What was your career like before you became an expert?

I graduated from the Ecole Centrale de Marseille (formerly ESIM) in thermal engineering and graduated from the Institut National des Sciences et Techniques (INTSN) in Cadarache in atomic engineering. I also did a year of neutron studies at CEA Saclay. I joined TechnicAtome in 1994 as a Thermal-Hydraulic Engineer, and was then assigned to core projects related to the RNG shore test reactor. I then worked on R & D studies to support computer codes in the field of core thermal-hydraulics. Then I became a technical operations manager within my sector, then in the Barracuda project, before tackling R&D projects on future steam supply systems. In recent years I have refocused on my core activity, and I work with nuclear propulsion projects in the design/processing/safety reassessment phases.

What do you like most about your job?

The advantage of being in a people-friendly company such as TechnicAtome is that in addition to our own engineering work we have the opportunity to discover interfaces with many other jobs, and we deal with many different issues.

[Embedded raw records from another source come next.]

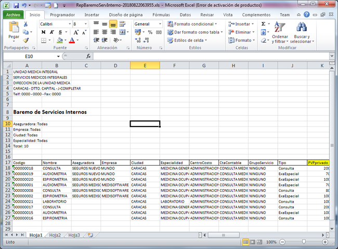The width and height of the screenshot is (338, 249).
Task: Toggle underline formatting
Action: tap(60, 32)
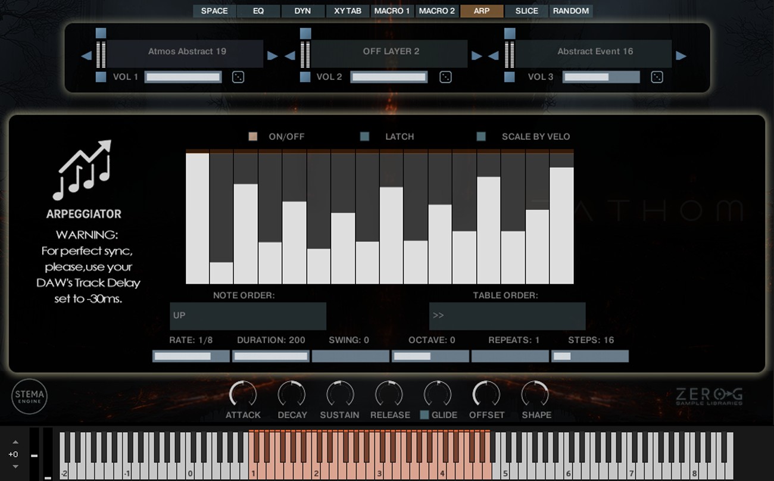Randomize Abstract Event 16 with the dice icon
Image resolution: width=774 pixels, height=481 pixels.
(x=657, y=77)
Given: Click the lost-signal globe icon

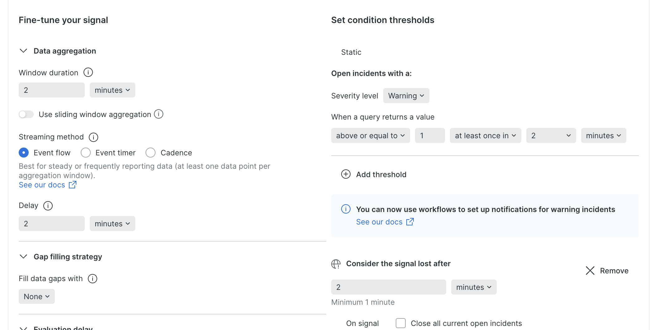Looking at the screenshot, I should (x=336, y=263).
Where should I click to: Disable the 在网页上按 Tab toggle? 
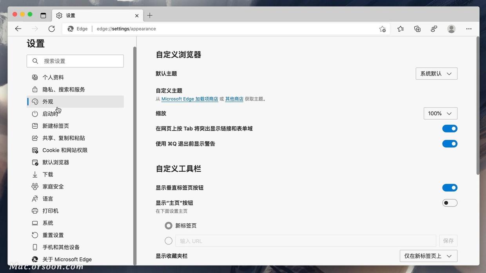[x=450, y=128]
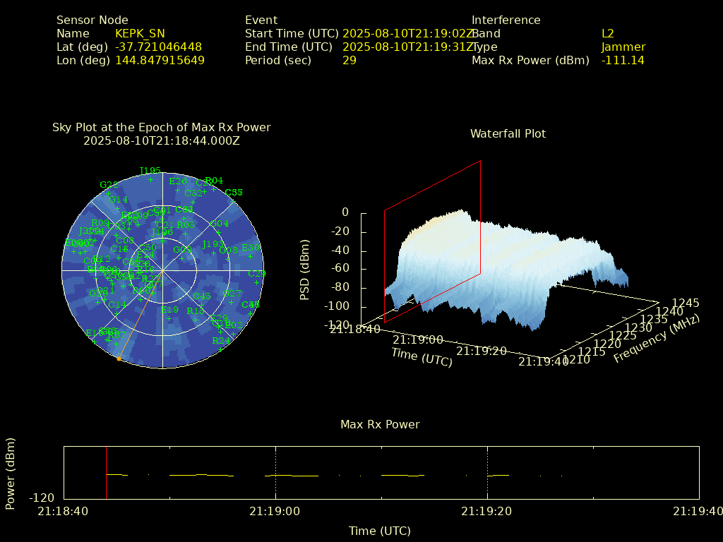Click the 21:19:00 tick on power timeline
Image resolution: width=723 pixels, height=542 pixels.
point(275,511)
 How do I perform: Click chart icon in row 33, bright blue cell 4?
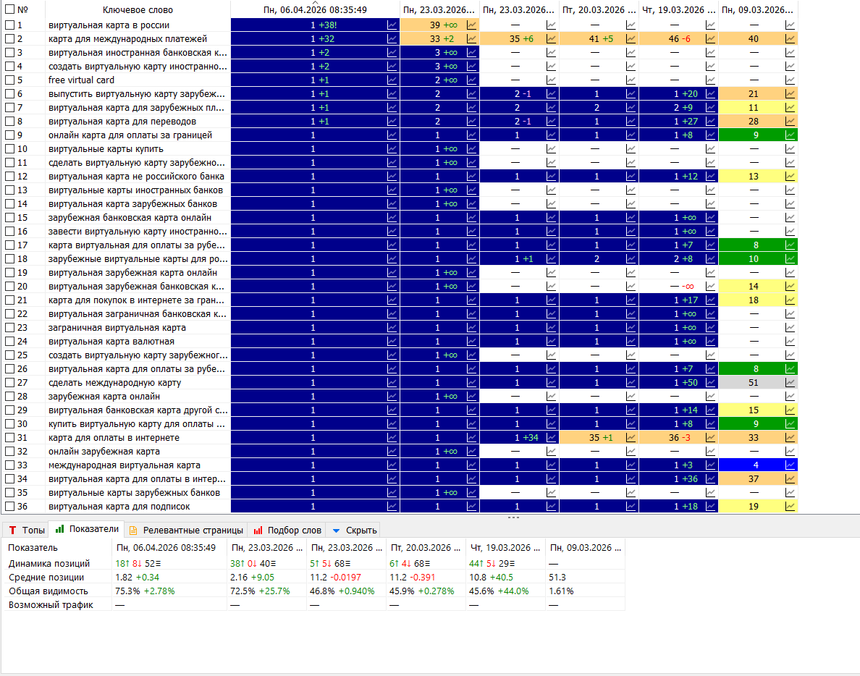790,465
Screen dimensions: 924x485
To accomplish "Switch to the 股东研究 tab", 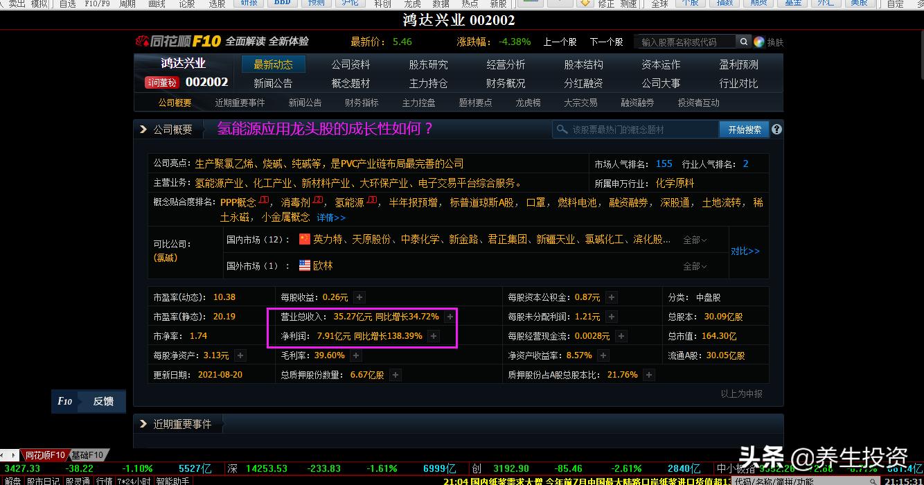I will tap(427, 64).
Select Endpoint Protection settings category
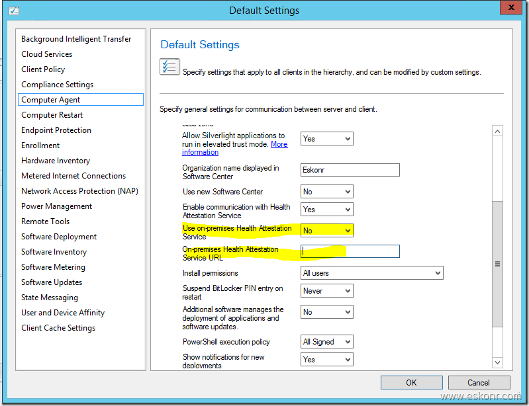529x406 pixels. coord(56,130)
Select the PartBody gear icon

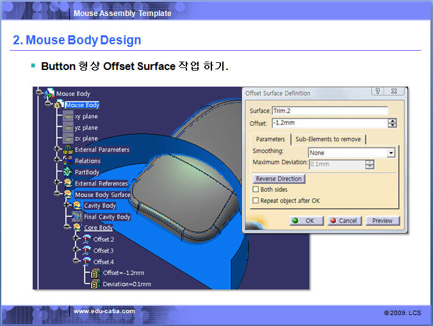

In 20 years of working in TechnicAtome, I have enjoyed a very varied professional experience and done a lot of things; in a larger industrial group I would have had to be transferred several times to get so much experience.

In my job for example, I have been able to work on a very wide variety of thermal-hydraulic subjects, such as fuels and cores (especially the departure from nucleate boiling risk), protection of the primary circuit and the containment against overpressure, or 3D calculation codes on certain large components. I have carried out sea trials on board boats and taken part in experimental programmes. I have myself performed in Cadarache the experiments I had previously thought up in my office in Aix. It's really very rewarding on a professional level: you learn more and more all the time, while taking part in strategic projects.

What is your job as an expert?

I am an electrical engineer, based on the TechnicAtome Cadarache site. My main area of expertise is electricity, including networks and electrical systems for nuclear reactors. On various projects I contribute to studies, verifications, the choice of technical options, design reviews and estimate validations.  

One of my expert missions concerns the development of TechnicAtome’s technical repository for electrical systems in research reactors. This includes appropriating the international standards IEC (International Electrotechnical Commission) and IEEE (Institute of Electrical and Electronics Engineers).

What was your career like before you became an expert?

I graduated from the Ecole Nationale Supérieure d’Ingénieurs Electriciens in Grenoble in 1998. I started at TechnicAtome as soon as I had graduated, as a military trainee working on the electrical distribution network of the nuclear aircraft carrier Charles de Gaulle. I then worked on the RES project in Cadarache on electrical systems from design to commissioning. I was in charge of the electrical plant. Since 2014, I am the delegated manager of the Electrical Systems and Equipment Unit, in charge of technical projects related to the electricity speciality in civil nuclear energy. 

I spent two periods away from TechnicAtome. From 2000 to 2002, I was in charge of electrical work for the Percy military hospital in the Paris region. Then from 2011 to 2014, I was seconded to AREVA NP Gmbh in Offenbach, Germany, within the Engineering and Projects (E & P) Division, as technical manager of the electrical systems for the ASTRID nuclear island (Generation IV fast neutron nuclear reactor project).

What do you like most about your job?

Electrical systems and equipment are a vast, rewarding and dynamic technical field, with system problems, many and varied pieces of equipment, and computational aspects. For example, I may be involved in the different phases of projects from preliminary design to operational maintenance, with studies, production, commissioning and expert assessment. I also work with many people from different horizons: electricians, suppliers, quality, inspections, customers, etc.